An earthen pitcher used in summer cools water in it essentially by evaporation of water from its porous surface. If a pitcher carries $4 \,kg$ of water and the rate of evaporation is $20$ g per hour, temperature of water in it decreases by $\Delta T$ in two hours. The value of $\Delta T$ is close to ……….. $^{\circ} C$ (ratio of latent of evaporation to specific heat of water is $540^{\circ} C$

$0.1\,m^3$ of water at $80\,^oC$ is mixed with $0.3\,m^3$ of water at $60\,^oC$. The final temperature of the mixture is …….. $^oC$

$2\  kg$ ice at $-20^o\ C$ is mixed with $5\  kg$ water at $20^o\ C$. Then final amount of water in the mixture would be ; Given specific heat of ice $= 0.5\ cal/g^o\ C$, specific heat of water $= 1\  cal/g^o\ C$, Latent heat of fusion of ice $= 80\  cal/g$ …….. $kg$

$100\,g$ of water is supercooled to $-\,10\,^oC$. At this point, due to some disturbance mechanised or otherwise some of it suddenly freezes to ice.

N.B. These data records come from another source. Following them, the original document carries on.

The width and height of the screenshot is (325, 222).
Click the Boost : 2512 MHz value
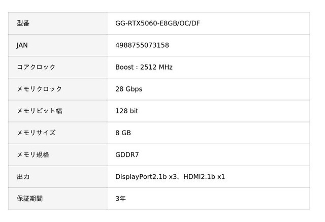point(144,67)
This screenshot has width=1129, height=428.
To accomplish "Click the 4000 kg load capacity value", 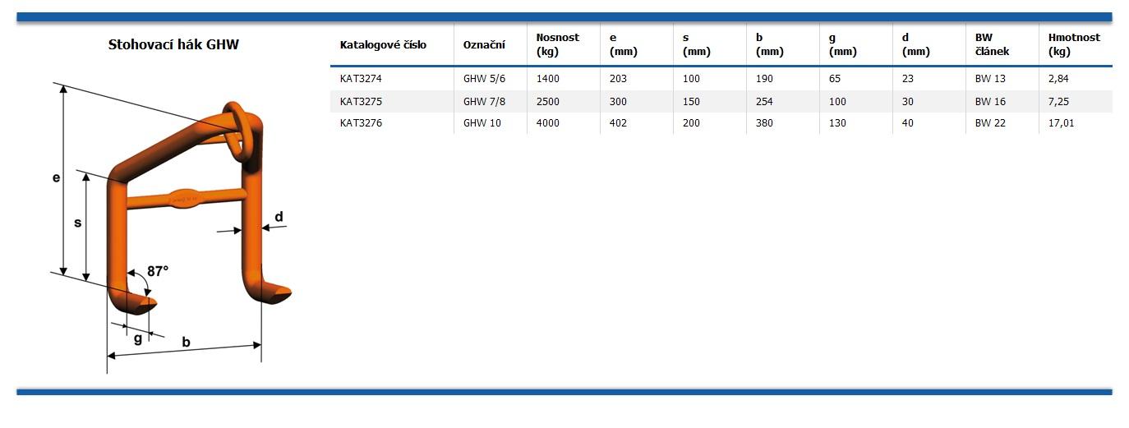I will pos(547,123).
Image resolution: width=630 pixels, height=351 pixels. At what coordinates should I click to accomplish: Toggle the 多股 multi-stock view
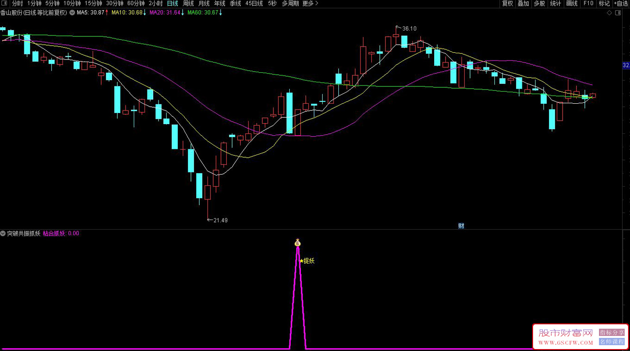[539, 3]
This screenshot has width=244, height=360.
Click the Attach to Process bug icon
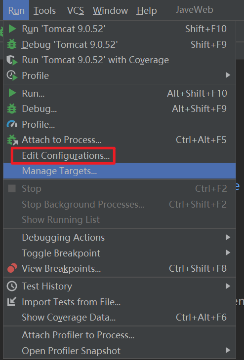click(12, 140)
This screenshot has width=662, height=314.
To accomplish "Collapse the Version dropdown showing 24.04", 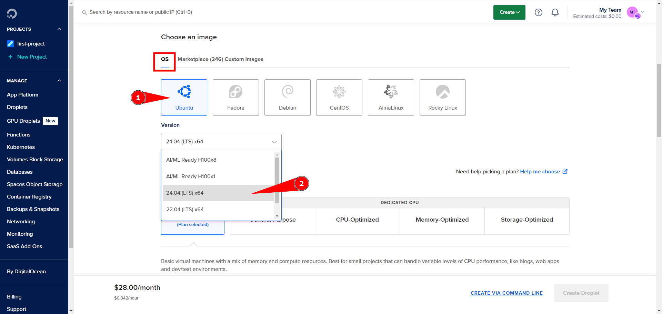I will (x=221, y=142).
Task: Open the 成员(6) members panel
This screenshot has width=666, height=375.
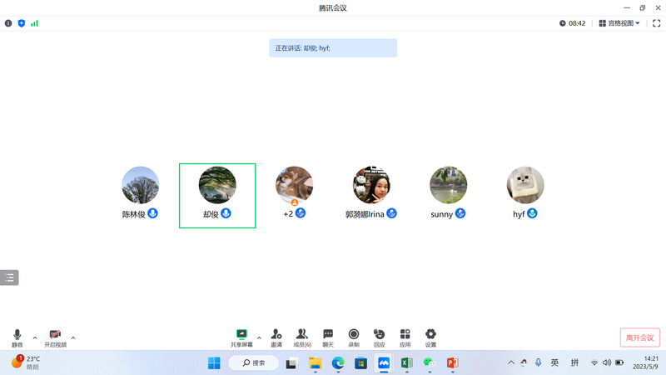Action: 301,335
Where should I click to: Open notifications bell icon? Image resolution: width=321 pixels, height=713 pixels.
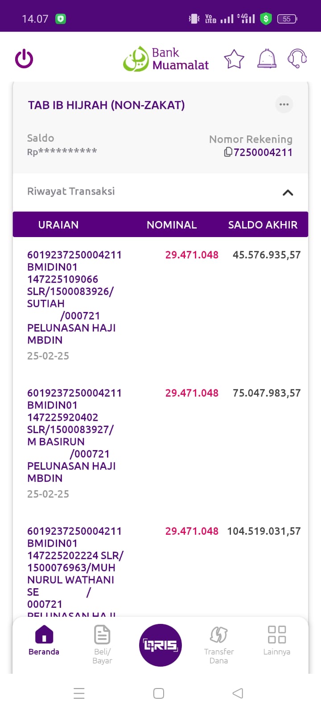tap(267, 59)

What will be the temperature of the resultant mixture and how much mass would freeze ? $[S_W = 1\,cal\,g^{-1}\,^oC^{-1}$ and ${L^W}_{{\text{fussion}}}$ $= 80\,cal\,g^{-1}]$

Two tanks $A$ and $B$ contain water at $30\,^oC$ and $80\,^oC$ respectively. Calculate the amount of water that must be taken from each tank to prepare $40\,kg$ water at $50\,^oC$